Mr. Horliss-Cole was sadly put to it for an answer. He certainly did not want the young scion of a great house who had so publicly been associated with the old church to go to work like a common laborer in some other man's plant, for there was no knowing what queer thing he might take it into his wild undisciplined head to do, and no end to the publicity that would be made of it in the newspapers. If the fellow must have his fling in a factory, by all means it was best to keep the matter as quiet as possible. If he let him have some kind of a nominal job in The Plant he could control the matter, and arrange things so that he would soon tire of it; also, he could explain it quietly as a little fad of the young man, and it need never come to the ears of the curious public nor even the church as a whole.

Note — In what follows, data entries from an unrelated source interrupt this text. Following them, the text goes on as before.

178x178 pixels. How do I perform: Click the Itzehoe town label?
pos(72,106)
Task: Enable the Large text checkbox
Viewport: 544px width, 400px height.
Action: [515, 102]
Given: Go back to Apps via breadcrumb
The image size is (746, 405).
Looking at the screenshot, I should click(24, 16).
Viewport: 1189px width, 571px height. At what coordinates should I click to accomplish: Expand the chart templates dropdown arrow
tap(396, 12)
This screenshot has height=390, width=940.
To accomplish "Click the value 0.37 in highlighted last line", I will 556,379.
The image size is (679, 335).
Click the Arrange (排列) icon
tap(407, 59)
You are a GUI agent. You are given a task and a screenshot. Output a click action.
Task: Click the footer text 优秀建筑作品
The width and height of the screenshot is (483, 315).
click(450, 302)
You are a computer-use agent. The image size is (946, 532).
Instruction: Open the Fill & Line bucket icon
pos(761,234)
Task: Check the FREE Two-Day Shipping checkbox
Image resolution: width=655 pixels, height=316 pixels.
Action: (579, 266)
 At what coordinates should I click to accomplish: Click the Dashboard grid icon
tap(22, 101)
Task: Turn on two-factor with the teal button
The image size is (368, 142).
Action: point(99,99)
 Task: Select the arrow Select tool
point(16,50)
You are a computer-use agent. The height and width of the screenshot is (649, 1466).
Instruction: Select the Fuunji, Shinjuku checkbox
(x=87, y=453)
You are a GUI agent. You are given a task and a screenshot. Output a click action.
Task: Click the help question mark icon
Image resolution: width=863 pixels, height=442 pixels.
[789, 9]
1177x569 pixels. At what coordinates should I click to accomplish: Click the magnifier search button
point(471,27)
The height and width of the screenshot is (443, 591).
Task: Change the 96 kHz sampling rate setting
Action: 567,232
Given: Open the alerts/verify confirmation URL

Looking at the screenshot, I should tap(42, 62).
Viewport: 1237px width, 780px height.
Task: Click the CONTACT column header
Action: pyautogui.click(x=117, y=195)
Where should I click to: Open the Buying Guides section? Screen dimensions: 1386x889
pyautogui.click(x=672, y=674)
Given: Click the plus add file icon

At any rate he must not antagonize the peppery young man and send him elsewhere until he had had a talk with the rest of the committee. 

So, tapping the thick Persian rug nervously with his elegant boot, he lifted his eyebrows longsufferingly at the young man with a sigh that denoted patience much tried, and replied: 

“Oh, of course, if you feel that you must go through this experience I shall be glad to further your investigations in every possible way. I will speak to my foreman this week and see what can be done to give you all opportunity for the study you wish to take up.” 

It was characteristic of Horliss-Cole that he picked out the only attitude possible to him under the trying circumstances and took his stand as if there had been no other attitude he might have taken. He intended by every word, look and action to impress it upon the young man that this was a study in social science, not a taking of a job like a common workman. 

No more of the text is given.